O economista-chefe da GO Associados, Gesner Oliveira, disse que os municípios brasileiros têm ampla capacidade de executar projetos de infraestrutura e que o setor privado precisa se informar melhor sobre as oportunidades de investimentos mais exequíveis nas cidades espalhadas pelo Brasil, não só focar grandes chances oriundas da esfera federal, como Eletrobras ou Cedae.

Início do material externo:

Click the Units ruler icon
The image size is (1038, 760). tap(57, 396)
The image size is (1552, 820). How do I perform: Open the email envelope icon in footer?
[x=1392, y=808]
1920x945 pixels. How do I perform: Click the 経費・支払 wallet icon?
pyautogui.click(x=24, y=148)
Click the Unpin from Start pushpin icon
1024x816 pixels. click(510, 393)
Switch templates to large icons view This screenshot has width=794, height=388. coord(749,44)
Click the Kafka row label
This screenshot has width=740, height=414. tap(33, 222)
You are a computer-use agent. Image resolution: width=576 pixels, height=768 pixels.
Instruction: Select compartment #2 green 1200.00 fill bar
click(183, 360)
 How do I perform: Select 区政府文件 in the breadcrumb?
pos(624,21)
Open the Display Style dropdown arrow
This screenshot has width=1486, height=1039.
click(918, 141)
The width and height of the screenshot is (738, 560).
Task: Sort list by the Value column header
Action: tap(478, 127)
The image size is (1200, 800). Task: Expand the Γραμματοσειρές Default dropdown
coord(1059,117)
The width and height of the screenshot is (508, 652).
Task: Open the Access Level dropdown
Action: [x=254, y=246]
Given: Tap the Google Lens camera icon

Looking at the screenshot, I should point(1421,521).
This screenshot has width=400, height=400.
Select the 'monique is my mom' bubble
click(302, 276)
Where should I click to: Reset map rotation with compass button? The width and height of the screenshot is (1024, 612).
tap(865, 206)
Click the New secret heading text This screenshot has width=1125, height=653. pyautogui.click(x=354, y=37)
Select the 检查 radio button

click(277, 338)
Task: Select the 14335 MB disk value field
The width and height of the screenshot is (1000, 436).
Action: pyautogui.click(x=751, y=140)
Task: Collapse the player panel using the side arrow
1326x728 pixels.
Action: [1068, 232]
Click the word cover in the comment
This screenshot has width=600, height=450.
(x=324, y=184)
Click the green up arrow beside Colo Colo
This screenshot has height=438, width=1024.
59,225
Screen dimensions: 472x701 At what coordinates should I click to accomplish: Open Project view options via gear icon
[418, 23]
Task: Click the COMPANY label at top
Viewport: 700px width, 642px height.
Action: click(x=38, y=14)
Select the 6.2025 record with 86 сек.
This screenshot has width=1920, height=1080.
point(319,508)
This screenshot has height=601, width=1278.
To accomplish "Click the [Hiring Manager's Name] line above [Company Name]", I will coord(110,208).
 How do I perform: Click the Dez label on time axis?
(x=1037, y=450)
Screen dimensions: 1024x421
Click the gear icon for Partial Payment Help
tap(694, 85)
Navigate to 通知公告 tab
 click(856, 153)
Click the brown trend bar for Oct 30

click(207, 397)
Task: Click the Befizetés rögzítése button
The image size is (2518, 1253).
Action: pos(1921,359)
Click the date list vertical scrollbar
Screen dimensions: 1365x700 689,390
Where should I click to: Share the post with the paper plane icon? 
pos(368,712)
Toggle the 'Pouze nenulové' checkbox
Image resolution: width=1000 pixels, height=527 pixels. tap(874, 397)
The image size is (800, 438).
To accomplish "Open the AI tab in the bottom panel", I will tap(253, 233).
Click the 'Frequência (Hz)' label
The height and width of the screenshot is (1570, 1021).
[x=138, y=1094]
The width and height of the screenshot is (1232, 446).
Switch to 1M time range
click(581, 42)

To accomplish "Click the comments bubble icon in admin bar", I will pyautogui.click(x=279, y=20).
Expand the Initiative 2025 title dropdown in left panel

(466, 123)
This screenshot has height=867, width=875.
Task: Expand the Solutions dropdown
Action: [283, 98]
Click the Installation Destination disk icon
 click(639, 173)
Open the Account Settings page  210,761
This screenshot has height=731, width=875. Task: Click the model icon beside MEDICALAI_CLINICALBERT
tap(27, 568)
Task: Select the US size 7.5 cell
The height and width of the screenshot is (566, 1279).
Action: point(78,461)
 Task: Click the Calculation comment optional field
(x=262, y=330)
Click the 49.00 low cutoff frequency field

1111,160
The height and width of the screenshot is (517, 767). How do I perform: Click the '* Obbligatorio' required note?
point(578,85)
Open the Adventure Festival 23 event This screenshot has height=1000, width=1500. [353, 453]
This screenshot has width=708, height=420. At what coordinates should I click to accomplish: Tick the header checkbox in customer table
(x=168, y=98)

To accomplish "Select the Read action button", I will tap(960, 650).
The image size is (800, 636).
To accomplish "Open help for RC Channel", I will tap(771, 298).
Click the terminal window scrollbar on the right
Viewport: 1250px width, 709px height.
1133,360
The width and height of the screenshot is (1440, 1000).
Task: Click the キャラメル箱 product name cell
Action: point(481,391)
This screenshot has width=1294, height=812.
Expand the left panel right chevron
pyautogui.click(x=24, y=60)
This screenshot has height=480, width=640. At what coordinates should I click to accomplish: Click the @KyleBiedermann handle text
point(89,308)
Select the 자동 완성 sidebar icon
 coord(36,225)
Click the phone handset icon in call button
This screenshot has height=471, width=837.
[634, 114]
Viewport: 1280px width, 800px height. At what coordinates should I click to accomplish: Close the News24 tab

Segundo Oliveira, há duas razões básicas para investidores darem mais atenção aos municípios. Por incumbências constitucionais ou legislativas, as prefeituras têm responsabilidades direta pela prestação de serviços de infraestrutura nas áreas de drenagem, resíduos sólidos, saneamento básico e iluminação pública. "O primeiro aspecto é muito simples: eles têm que enfrentar essas questões. O segundo é que estão aparecendo na prática muitas soluções interessantes de financiamento para encaminhar isso, com parcerias público-privadas diversas, concessões em diferentes segmentos", disse ao Valor o economista, após moderar o seminário "Como municípios têm enfrentado a crise fiscal", realizado ontem na Fundação Getulio Vargas (FGV/SP).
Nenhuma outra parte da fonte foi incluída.